In short, most physicists won't accept such relatively weak conjectures that time travel is really valid until we can get strong, well-verified models and straight-forward statistically significant ways of testing those models.

 

Time travel is a staple of science fiction writers, but in actual physics today, a good physicist would have to agree that it is a very unsupported idea. Does that mean it can't happen or will never be discovered? Certainly not, but based on the knowledge we have right now, it doesn't seem too likely or feasible.

Posted (edited)

I'm a little confuse many physicists believe we can travel back in time

 

Who exactly? Names..

I don't know any.

 

Theoretical consideration is not the same as "believing in".

 

Scientists generally don't "believe". We use scientific methods and analyzing set of repeatable data to create physical laws describing observations.

Edited by Sensei
Posted

Most of those that I know of and some personally that work on "time machines" are really pushing the classical ideas in general relativity to their limit with the hope that it will point to some new physics. This is particularly so when one looks at semi-classical gravity, that is including quantum fields on the curved classical background.

 

The only exception to the above I know of is Mallett. He is actually trying to build a time machine!

 

That said, it is not completely obvious that time travel to the past is not allowed, though to my knowledge all constructed theoretical examples seem sick in some way or another and will not work. But I am not aware of any proper proof of this for all cases and this lead to Hawking's chronological protection conjecture; time machines are not physically realised.

Posted

Please correct me if I'm wrong, according to Einstein a body that travels faster than the other the tme will be relatively slow compare to the other. It has been proven already. I've watched Professor Brian Green in you tube about the illusion of time according to him time is like a series of snap shot and every moment in the past still exists and the future is already exists.

Posted

Please correct me if I'm wrong, according to Einstein a body that travels faster than the other the tme will be relatively slow compare to the other.

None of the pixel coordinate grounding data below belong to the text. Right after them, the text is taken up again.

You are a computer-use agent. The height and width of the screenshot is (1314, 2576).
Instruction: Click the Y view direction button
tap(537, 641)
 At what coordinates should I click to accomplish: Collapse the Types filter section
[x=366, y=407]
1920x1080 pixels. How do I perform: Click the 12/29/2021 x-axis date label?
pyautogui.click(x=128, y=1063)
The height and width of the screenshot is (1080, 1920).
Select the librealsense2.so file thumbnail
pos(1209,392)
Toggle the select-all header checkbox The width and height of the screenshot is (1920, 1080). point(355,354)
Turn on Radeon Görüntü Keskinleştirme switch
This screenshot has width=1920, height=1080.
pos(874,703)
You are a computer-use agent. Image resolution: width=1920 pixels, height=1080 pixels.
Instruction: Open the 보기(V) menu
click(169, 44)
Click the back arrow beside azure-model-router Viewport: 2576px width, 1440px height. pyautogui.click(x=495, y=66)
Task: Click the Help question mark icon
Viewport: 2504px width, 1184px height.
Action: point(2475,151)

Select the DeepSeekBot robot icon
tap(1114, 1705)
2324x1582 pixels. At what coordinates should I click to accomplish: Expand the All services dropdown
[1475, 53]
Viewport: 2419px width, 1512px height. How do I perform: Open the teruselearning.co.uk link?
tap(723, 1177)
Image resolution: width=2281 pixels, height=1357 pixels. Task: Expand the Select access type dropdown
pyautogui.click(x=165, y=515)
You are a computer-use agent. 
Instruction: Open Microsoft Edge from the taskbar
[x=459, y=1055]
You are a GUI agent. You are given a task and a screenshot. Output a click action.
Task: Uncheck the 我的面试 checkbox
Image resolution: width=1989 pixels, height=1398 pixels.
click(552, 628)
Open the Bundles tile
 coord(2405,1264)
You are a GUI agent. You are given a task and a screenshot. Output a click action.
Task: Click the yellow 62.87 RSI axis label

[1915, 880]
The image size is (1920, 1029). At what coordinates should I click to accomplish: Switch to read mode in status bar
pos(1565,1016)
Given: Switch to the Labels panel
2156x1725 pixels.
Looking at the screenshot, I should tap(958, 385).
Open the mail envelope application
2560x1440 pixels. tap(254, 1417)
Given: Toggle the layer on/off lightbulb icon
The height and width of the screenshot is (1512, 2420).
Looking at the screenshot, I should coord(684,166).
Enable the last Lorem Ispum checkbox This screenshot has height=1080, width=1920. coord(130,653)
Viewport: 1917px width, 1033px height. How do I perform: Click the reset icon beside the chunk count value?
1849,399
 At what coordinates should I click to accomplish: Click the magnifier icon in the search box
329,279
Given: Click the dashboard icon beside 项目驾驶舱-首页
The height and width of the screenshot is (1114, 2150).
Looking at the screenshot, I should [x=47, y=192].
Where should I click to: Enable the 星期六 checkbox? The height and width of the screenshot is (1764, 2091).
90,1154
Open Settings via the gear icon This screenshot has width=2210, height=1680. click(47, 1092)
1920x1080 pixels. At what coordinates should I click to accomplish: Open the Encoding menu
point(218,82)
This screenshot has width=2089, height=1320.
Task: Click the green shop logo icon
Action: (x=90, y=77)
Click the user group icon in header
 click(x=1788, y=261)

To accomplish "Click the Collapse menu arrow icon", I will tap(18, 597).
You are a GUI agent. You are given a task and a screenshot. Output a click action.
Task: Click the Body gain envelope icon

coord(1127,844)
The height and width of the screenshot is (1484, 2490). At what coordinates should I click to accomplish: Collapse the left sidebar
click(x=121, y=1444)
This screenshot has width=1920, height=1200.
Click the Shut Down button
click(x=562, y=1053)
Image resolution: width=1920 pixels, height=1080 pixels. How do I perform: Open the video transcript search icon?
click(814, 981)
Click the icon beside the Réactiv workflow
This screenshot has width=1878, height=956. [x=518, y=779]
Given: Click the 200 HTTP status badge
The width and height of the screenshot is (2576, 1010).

Yes, this is called time dilation.

 

It has been proven already.

Again yes, this has been observed for example in comparing decay rates of particles found in cosmic rays and those produced in the lab.

 

If you google time dilation I am sure you can find lots more information.

Posted

Please correct me if I'm wrong, according to Einstein a body that travels faster than the other the tme will be relatively slow compare to the other. It has been proven already.

This is true and needs to be compensated for when calibrating clocks that need to be very precise while orbiting the Earth.

 

I've watched Professor Brian Green in you tube about the illusion of time according to him time is like a series of snap shot and every moment in the past still exists and the future is already exists.

This is speculative and doesn't have much bearing on the above.